◆ WHAT YOU WILL DO: Restate word for word the lines that run from the one containing "Select the Date column header" to the last line of the data, both ends included.

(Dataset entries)
::::

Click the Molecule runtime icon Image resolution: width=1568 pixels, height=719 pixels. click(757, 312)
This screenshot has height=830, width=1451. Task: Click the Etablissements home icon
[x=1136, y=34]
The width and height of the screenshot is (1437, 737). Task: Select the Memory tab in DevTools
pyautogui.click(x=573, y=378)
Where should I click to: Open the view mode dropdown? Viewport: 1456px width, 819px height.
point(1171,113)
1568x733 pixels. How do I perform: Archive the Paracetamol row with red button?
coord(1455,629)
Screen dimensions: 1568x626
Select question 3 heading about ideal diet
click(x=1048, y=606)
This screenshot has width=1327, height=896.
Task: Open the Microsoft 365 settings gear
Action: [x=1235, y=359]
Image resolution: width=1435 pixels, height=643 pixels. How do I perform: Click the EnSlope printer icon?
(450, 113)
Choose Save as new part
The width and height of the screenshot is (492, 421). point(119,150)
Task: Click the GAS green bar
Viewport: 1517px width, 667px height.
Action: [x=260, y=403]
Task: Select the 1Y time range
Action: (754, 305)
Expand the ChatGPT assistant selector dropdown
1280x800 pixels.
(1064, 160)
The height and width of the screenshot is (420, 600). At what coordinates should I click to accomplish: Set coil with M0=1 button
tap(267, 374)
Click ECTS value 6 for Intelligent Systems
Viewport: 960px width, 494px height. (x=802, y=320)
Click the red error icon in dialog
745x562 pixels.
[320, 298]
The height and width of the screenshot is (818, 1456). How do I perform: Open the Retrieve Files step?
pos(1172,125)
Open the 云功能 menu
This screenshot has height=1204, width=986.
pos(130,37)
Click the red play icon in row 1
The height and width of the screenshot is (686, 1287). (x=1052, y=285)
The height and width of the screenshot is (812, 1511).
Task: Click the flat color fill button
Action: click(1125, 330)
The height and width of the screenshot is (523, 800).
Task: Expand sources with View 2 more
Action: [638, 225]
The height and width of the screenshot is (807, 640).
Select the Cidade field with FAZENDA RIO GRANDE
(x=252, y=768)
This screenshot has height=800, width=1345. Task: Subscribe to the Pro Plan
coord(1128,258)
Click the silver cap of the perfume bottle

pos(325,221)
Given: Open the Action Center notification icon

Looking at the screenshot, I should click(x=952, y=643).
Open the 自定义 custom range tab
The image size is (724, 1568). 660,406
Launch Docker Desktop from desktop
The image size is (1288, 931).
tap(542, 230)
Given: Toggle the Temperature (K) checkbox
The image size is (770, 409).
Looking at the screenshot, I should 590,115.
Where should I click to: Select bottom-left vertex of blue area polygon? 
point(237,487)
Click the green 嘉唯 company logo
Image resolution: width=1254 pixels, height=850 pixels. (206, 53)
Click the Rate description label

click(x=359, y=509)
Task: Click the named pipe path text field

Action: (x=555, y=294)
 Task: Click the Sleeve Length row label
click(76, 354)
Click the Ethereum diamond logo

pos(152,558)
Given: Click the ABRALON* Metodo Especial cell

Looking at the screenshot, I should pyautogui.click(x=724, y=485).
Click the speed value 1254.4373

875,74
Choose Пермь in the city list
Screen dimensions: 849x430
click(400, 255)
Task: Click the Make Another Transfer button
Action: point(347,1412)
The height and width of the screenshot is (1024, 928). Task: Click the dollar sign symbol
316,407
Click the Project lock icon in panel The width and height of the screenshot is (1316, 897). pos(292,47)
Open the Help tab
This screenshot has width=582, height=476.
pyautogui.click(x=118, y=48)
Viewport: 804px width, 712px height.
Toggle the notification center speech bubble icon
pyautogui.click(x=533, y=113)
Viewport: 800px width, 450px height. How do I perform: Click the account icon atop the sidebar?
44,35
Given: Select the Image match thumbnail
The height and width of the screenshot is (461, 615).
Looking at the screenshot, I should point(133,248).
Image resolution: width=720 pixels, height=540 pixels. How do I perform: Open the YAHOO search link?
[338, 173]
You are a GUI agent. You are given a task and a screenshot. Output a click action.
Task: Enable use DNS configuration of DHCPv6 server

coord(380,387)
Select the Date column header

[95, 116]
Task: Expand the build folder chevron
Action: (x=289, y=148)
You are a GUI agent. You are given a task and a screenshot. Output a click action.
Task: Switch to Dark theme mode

::::

◆ ANSWER BELOW:
Select the Date column header

[95, 116]
Task: Expand the build folder chevron
Action: (x=289, y=148)
You are a GUI agent. You are given a task and a screenshot. Output a click action.
Task: Switch to Dark theme mode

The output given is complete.